In recent months, brands and retailers have had to adapt to a pandemic that no one saw coming, and one thing is for certain: engagement on sponsored content is increasing with more people at home and on social media. And while the pros of influencer marketing were prevalent to brands prior to COVID-19 (building trust and credibility, expanding your brand’s reach, etc), this new landscape requires both brands and influencers to adapt quickly to a market where priorities have shifted, consumers may be more sensitive, and actions may be more highly scrutinized.
Let’s take a look at how influencer marketing has evolved in recent years, what has changed during the COVID-19 crisis, and what brands can do now to stay impactful and relevant.
The Old and the New
In a 2019 benchmark report by Influencer Marketing Hub, 92% of consumers believed that influencer marketing was an effective form of marketing. Due in part to features like Checkout on Instagram, which allows consumers to select from various options such as size or color and proceed to payment without leaving Instagram, 83% of consumers surveyed claimed to purchase items that are advertised by influencers.
The influencer marketing platform market is also growing at incredible scale as brands and agencies look to foster deeper connections with consumers being “influenced.”. With over 300 new influencer marketing-focused platforms and agencies entering the market in 2019, brands can now easily discover potential influencers, develop relationships with influencers, and run campaigns.
And while Instagram continues to dominate influencer marketing, other digital platforms such as YouTube, Twitter, and LinkedIn increasingly play a pivotal role in extending a brand’s reach to engaged audiences.
Upon the introduction of COVID-19, the average screen time has increased and consumer habits have shifted, meaning that brands need to be vigilant about hitting all digital platforms more than ever. During this unprecedented event, trusted social media influencers continue to be a reliable source of information and an effective, authentic way to communicate with target audiences.
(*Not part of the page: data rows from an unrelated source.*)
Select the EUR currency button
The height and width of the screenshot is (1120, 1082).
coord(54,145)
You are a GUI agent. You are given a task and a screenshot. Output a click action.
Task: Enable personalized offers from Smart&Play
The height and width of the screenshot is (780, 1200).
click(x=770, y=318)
Here are some best practices for influencer marketing in the wake of COVID-19.
Understanding Data Trends: How have social mentions of your brand or category (i.e. skincare, cereal, workout clothes) changed? Make sure to keep track of your website traffic, likes, and consumer engagement with videos, etc. across all social platforms. This information can help determine your content strategy, so you can continue building strong relationships with your followers.
Adjusting the Distribution of Content: In the past two months, brands have transitioned to more video and live stream campaigns than pictures. With everyone working from home, brands should take advantage of the time people spend on their computers, TV’s and smart phones during the day with these more dynamic forms of content.
Staying Adaptable and Sensitive: The term “home-influencer” is making its mark, as brands adapt their products and messaging to fit the needs of the “stay-at-home” consumer. Consider hosting virtual events with your influencer of choice, and co-host a cooking class, a make-up tutorial, or a live Q&A. Many brands are also showing their solidarity by including messaging pertaining to “stay-at-home” orders, highlighting their commitment to employees, shipping policies, and customer experience. At the end of the day, you always want to ask yourself, “How can I continue helping our employees and customers?” and make sure that notion is conveyed in the co-marketing efforts with influencers.
A good example of a brand effectively using influencer marketing is Alo Yoga. With spin classes, weight rooms and other fitness venues closed temporarily, health & wellness brands are creating unique ways for people to continue their daily workout routines during COVID-19 to stay active at home. The team at Alo Yoga entered into a partnership with influencer Callie Gullickson, who helped promote a workout series called Sweat & Tone (hosted on Instagram Live). Not only did Callie help increase awareness of the brand with her extensive following, but Alo Yoga also increased customer engagement with highly intensive workouts, which resulted in more traffic to its website, and better brand recognition and loyalty in a highly competitive space.
What to Expect in 2020 and Beyond
With demands shifting, and as both brands and influencers need to output the right kind of content in order to strive in a post-COVID climate, we can expect a lot more storytelling, with influencers showing their followers how they adapt to life at home and how different brands play into their new routines. Live content will also continue to become more popular, as professionals from all industries look for safe ways to stay connected, from athletic trainers to business consultants to live performers. Not to mention the element of authenticity and humanity Instagram Live brings to users.
The most human brands will continue to come out on top, especially the ones that invest in building long-lasting connections with their customers and partake in cultural conversations that are considered important to their target demographic. And, as the near-term effects of the coronavirus outbreak continue to be felt across the global economy, businesses and creators in the influencer marketing industry will continue to adapt to the new “consumer state of mind” by developing strategies with active listening of their consumers’ needs and determining how their brand fits into people’s new routines under #socialdistancing.